Rien ne mène à l’amour. C’est lui qui se jette en travers de votre route. Il la barre à jamais, ou, s’il la quitte, laisse le chemin rompu, effondré.

La vagabonde (1910)

L’amour, c’est ce choc douloureux et toujours recommencé, contre une paroi qu’on ne peut pas rompre.

L'Entrave (1913)

Hélas ! Il faut combattre ce qu’on aime, en amour comme en maternité.

Aventures quotidiennes

Nous n’échappons pas à notre enveloppe, et nous ne la trahissons qu’au prix de mille peines.

Discours de réception

N’importe quel amour, si on se fie à lui, tend à s’organiser à la manière d’un tube digestif. Il ne néglige aucune occasion de perdre sa forme exceptionnelle, son aristocratie de bourreau.
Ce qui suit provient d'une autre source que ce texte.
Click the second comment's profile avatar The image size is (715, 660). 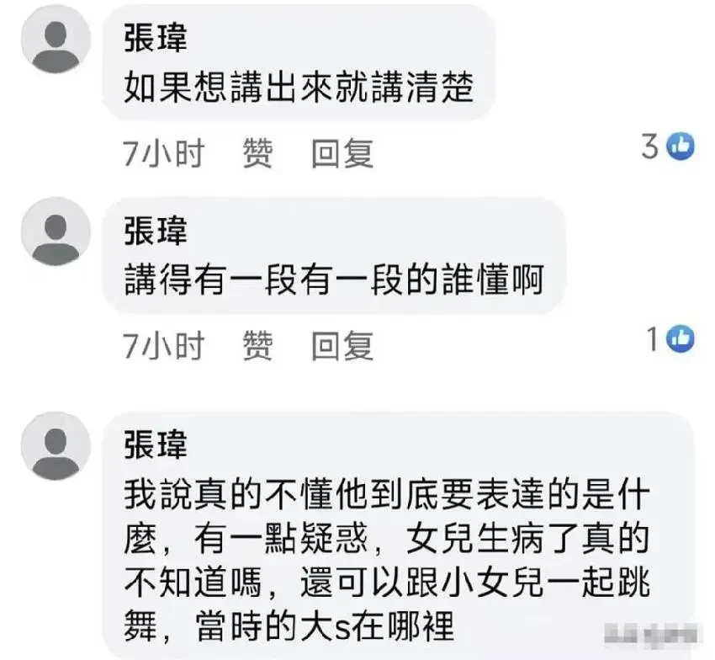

La Naissance du jour (1928)

Aucune voix n’emprunta le son du vent pour me glisser avec un petit souffle froid, dans l’oreille, le conseil d’écrire, et d’écrire encore, de ternir, en écrivant, ma bondissante ou tranquille perception de l’univers vivant…

Journal à rebours (1941)

Siegfried Wagner: combien de fois, à Bayreuth, ai-je croisé sa silhouette sans épaules (il est bâti comme une bouteille), évité son regard couleur de Marennes pas très fraîche!

Au concert (1903)

Un concours d’instruments à vent: ce piston avantageux content de lui à la manière d’un coq de village; les grâces pataudes de ce trombone, rêveur comme un notaire qui a trop bien dîné… Non, non, non!

Au concert (1903)

Melle Dangès vocalise un si déplorable «air des Huguenots» qu’elle ferme les yeux tout le temps, pour ne pas voir ce qu’elle chante.

Au concert (1903)

La vicomtesse de Trédern a chanté Eve de son mieux. Ce mieux est l’ennemi du bien.

Au concert (1903)

La belle avance que de définir, nommer ou prévoir ce que l’ignorance me permet de tenir pour merveilleux!

Gigi (1944)

Pourquoi un homme ne peut-il jamais parler de la sensualité féminine sans dire d’énormes bêtises?

Duo (1934)

Moi, c’est mon corps qui pense. Il est plus intelligent que mon cerveau. Il ressent plus finement, plus complètement que mon cerveau. Toute ma peau a une âme.